司法改革案に反対する動き(2022年12月末~2023年3月)

法曹界

・イスラエル弁護士会会長「改革案はイスラエルを独裁国家に変える」(1/6)

・弁護士400人が抗議デモ(1/12)

・マンデルブリット前検事総長など元検事総長・最高裁長官の改革反対公開書簡(1/12)

・ハユート最高裁長官「改革案は民主主義への致命的な打撃」

・バハラヴ・ミアラ法務長官の改革案への意見声明「政府に実質的に抑制力のない力を与え、統治の民主主義的性質に根本的な変革を迫る内容」(2/2)

・マンデルブリット前法務長官「司法改革案は体制クーデタ」(2/28)

・他多数

軍・治安

・元空軍将校1197人の改革反対公開書簡(2022/12/26)

・予備役兵と退役歩兵数百人が最高裁に向けて抗議行進(2/8)

・元シンベト要員460人がシンベト元長官宛てに書簡送付(2/21)

・海軍潜水艦部隊の予備役・退役兵300人の公開書簡(2/22)

・モシェ・ヤアロン元国防相、ナダヴ・アルガマン元シンベト長官、ユヴァル・ディスキン元シンベト長官、タミル・パルド元モサド長官など46人が、ヘルツォグ大統領宛てに司法改革反対の表明を求める書簡を送付(3/1)

・空軍予備役兵37人(パイロット、F15飛行中隊ナビゲーター)が訓練への不参加を表明(3/5)

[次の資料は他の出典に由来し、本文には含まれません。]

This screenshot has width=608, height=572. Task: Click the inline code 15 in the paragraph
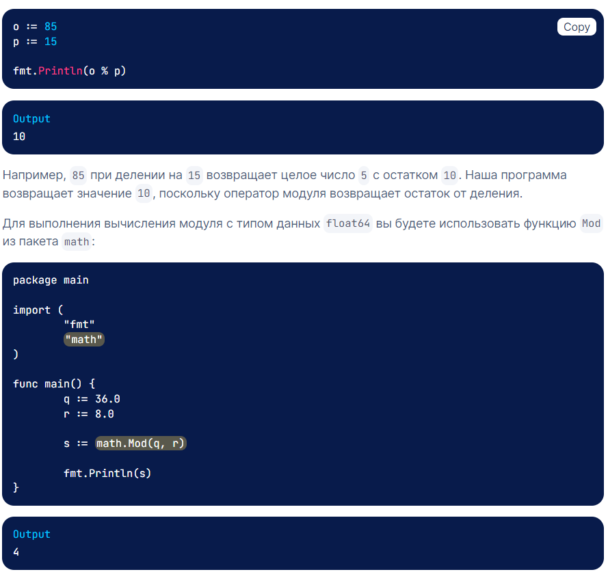click(x=194, y=176)
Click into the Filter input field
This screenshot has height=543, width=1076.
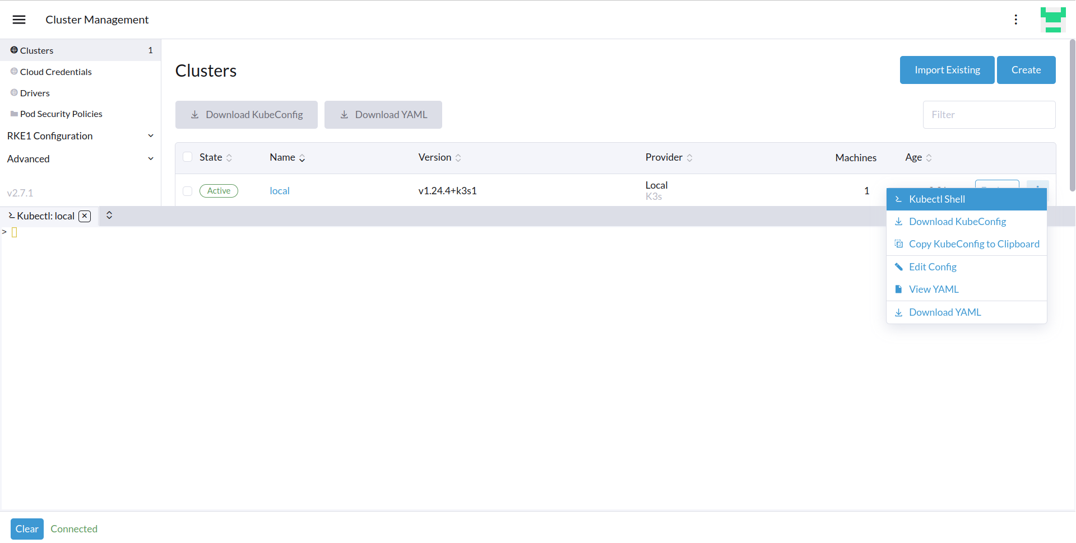(x=989, y=115)
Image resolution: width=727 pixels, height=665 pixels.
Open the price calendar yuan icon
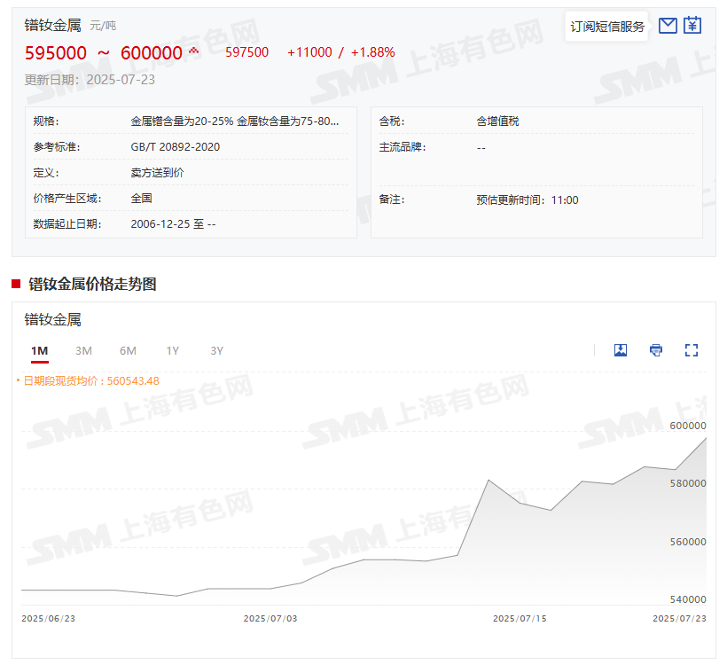tap(692, 26)
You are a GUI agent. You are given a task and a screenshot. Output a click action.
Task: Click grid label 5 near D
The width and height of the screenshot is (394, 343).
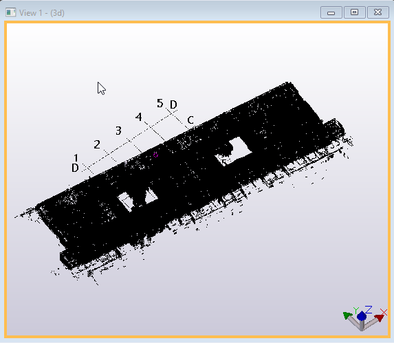(160, 103)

・複数の空軍元司令官がネタニヤフ首相・ガラント国防相宛てに書簡送付(3/6)

・空軍将校20人がハレヴィ参謀総長に、司法改革が実現した場合、多数の現役・予備役パイロットが勤務拒否する恐れがあると報告(3/7)

経済界

・イスラエル銀行金融委員会委員が改革に反対して辞任(1/23)

・エコノミスト数百人が改革反対の公開書簡(1/25)

・ヤアロン・イスラエル銀行総裁「改革は投資家を逃避させる」(1/25)

・複数の銀行CEOが改革案に懸念を表明(1/27)

官僚

・元事務次官など50人が改革反対の公開書簡(1/30)

国外

・トゥルク国連人権高等弁務官が懸念を表明(2/21)

・西側諸国の駐イスラエル大使が懸念を表明(3/2)

・複数の在米リベラル派ユダヤ団体が懸念を表明

 

評価 

 連立与党の司法改革案は、端的に言えば、政府にすべての法律を作る権限を与える内容である。立法過程における与野党の協議や司法府の立法府・行政府に対するチェック機能は弱められ、イスラエルの民主主義が著しく後退する恐れがある。行政府(政府)が立法府と司法府に対して優位に立てば、法律が時の政権の利害関係で変更されうるため、経済界からも反対の声が上がった。JPMorgan社はイスラエルへの投資リスクが増大していると評価し(2月3日)、2月21日に国会で改革案の第一読会が通過した後は、通貨シェケルが1ドル=3.649シェケルに下落し、2020年4月以来の低さとなった。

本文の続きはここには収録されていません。